Short-term sensory and cutaneous vascular responses to therapeutic ultrasound in the forearms of healthy volunteers
Journal of Therapeutic Ultrasound
URL with Digital Object Identifier
© 2014 Shaik et al. Background: Therapeutic ultrasound (US) is used for a variety of clinical pathologies and is thought to accelerate tissue repair and help with pain reduction via its thermal and nonthermal effects. The evidence on physiological effects of US on both sensory and vascular functions in humans is incomplete. Hence, the purpose of this study was to determine the short-term impact of two doses of US (3 MHz, 1:4, 0.25 W/cm2, 5 min; 1 MHz, continuous, 0.8 W/cm2, 3 min), on sensory and vascular responses in the healthy forearms. Methods: Twenty healthy subjects were recruited (mean age, 29.6 ± 8.8 years) for the study. Superficial blood flow (SBF) in the distal forearms was determined using the tissue viability imaging system. Sensory perception thresholds (SPT) were determined from ring finger (C7, C8) to assess A-beta (at 2,000 Hz) and C fiber function (at 5 Hz), using a Neurometer CPT/C device. Subject's two hands were randomly allocated to group order (AB/BA). Scores were obtained before and immediately after the application of US and control. Differences in these were analyzed using repeated measures. Results: Both 3 MHz pulsed US and 1 MHz continuous US showed small to moderate (effect size = 0.12 to 0.68), statistically significant reductions in SBF (3 MHz, mean change = 2.8 AU and 1 MHz, mean change = 3.9 AU, p < 0.05 respectively), skin temperature (2.5°C and 1.1°C, p < 0.05), and SPT at 5 Hz (1.3 and 1 mA, p < 0.05) across time. SPT at 2,000 Hz remained unaltered by all three conditions (p > 0.05). Age and gender also had no effect on all outcome measures (p > 0.05).
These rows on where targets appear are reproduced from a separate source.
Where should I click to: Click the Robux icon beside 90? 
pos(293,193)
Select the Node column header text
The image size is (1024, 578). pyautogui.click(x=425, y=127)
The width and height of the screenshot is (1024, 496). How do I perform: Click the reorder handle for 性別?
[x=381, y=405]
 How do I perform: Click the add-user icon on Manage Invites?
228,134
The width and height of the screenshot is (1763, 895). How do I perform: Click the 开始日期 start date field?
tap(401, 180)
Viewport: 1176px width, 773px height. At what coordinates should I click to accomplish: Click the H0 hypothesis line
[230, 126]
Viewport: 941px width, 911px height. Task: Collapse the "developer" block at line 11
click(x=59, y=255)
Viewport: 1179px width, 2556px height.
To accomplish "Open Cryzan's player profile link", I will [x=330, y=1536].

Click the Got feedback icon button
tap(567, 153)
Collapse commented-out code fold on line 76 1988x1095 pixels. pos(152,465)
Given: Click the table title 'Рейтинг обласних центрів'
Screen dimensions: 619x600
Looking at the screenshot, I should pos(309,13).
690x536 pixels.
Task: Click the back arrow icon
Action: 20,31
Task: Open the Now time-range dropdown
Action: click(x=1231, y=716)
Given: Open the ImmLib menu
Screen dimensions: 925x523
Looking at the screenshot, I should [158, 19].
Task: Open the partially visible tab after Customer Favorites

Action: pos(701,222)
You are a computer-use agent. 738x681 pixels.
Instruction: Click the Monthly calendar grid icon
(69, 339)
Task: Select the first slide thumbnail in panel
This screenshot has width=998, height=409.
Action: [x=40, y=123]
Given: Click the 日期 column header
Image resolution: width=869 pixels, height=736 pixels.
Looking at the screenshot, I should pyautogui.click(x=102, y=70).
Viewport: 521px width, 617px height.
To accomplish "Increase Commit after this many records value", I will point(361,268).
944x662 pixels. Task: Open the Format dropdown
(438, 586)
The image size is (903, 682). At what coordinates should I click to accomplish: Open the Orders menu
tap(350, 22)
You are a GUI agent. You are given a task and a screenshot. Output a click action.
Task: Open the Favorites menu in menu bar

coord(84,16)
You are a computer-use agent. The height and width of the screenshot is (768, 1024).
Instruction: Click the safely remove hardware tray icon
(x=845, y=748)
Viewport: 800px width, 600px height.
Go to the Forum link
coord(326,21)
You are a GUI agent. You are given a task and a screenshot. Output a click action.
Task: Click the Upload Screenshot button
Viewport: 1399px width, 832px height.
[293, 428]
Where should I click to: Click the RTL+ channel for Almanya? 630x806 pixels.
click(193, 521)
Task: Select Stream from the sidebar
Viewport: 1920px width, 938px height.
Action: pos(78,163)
Conclusion: This study demonstrated minor reductions in skin blood flow, skin temperatures, and C fiber perception thresholds immediately after 3 MHz, and 1 MHz US. The responses observed may have been due to a thermo-cooling effect of the gel or due to the direct effect of US on C fibers ofmedian and ulnar nerves. US had a negligible effect on A-beta fibres. This would suggest that future studies looking at physiological effects of US should move towards investigating larger dosages and study the effects in patient populations.